Avec une inspiration assumée du cinéma de Vinterberg, Katrin Gebbe reprend pour son premier film le postulat cinématographique de la Chasse, ce dernier étant celui d’un réalisateur manipulateur qui cherche à créer un malaise chez le spectateur en le repoussant dans la frustration de sa passivité face à la violence infligée au(x) personnage(s).

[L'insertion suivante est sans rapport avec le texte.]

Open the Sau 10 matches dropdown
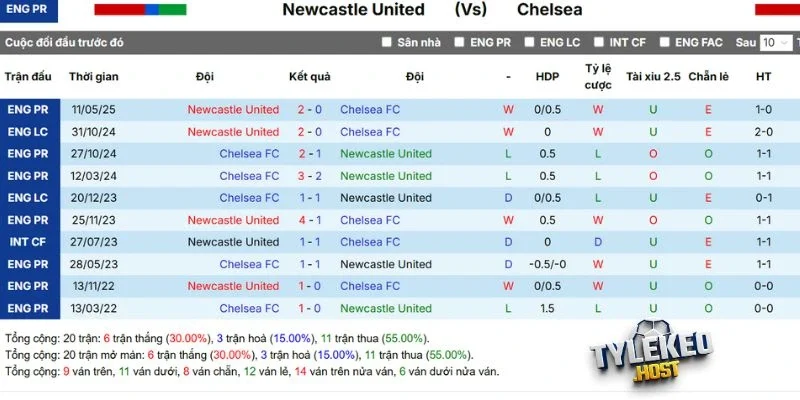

Tore, un jeune adulte orphelin et adepte des « Jesus-Freaks », un groupe de punk chrétien, se retrouve suite à une crise d’épilepsie persuadé d’être une réincarnation du Messie. Recueilli par Benno un père de famille au premier abord aimant, il découvre vite que ce dernier est intrinsèquement mauvais et lui inflige une série de sévices insoutenables et n’est pas bien plus affectif avec Sanny, sa belle-fille adolescente. Tore s’imagine alors qu’il s’agit d’une mission divine et qu’il est confronté à une passion du christ. Celle-ci passera par sa passion amoureuse avec Sanny qu’il décide de sauver de cet enfer terrestre par son sacrifice christique.
Le spectateur est donc témoin d’une gradation de la violence de Benno, rejoint par sa femme et ses voisins, à l’intention de Tore qui subit, atavique.
Or, si la représentation du délitement progressif du microcosme utopique du village, dans la première partie de la Chasse, faisait preuve d’une relative finesse ; force est de constater que dans le film de Gebbe, la réalisatrice se contente d’apposer deux représentations extrêmes du Bien et Mal sans la moindre nuance.
Cette opposition inéluctable est marquée dès le début du film à même la peau des protagonistes, tatoués respectivement d’un « Teach me Lord » et d’une tête de démon. Benno ne devient donc pas mauvais il l’est par essence ; de même pour sa femme qui passe en l’espace d’une minute de mère aimante en tortionnaire. Même l’amour naissant entre Tore et Sanny ne semble n’être qu’un prétexte pour renforcer la candeur et l’innocence de ce « néo-christ » (il est maladroit, gêné, refuse le sexe avant le mariage…) Ce dernier se contente de « tendre l’autre joue » dans une passivité littéralement insupportable.
Pourtant doté d’un jeu d’acteur correct et d’une mise en scène bien maîtrisée dans la mise en place d’un enfer sur terre où la maison et le jardin de la famille font office d’huis-clos rarement brisé, le film a donc pour principal problème cette fixation d’absolus dépourvus d’évolutions. Cela conduit alors à un enchainement de scènes d’humiliations physiques et psychologiques toutes plus dérangeantes une que les autres, qui traduisent une volonté jusqu’auboutiste de la part de la réalisatrice dans la création d’un malaise chez le spectateur. Le garçon se voit alors forcé de se prostituer, la fille violée par son beau-père ; le morbide est poussé à l’extrême mais l’aspect fataliste et figé du combat Bien/Mal empêche tout autre sentiment qu’un profond et inutile malaise face à l’inaction de Tore.
Si le cinéma doit savoir jouer avec les émotions du spectateur, Gebbe se fourvoie en signant un film monolithique et lourd qui use de toutes les ficelles pour créer une atmosphère irrespirable et échoue dans sa volonté de modernisation de la passion du christ en étouffant tout sentiment d’espoir ou d’amour sous la chape de plomb de la violence amplifiée à l’extrême.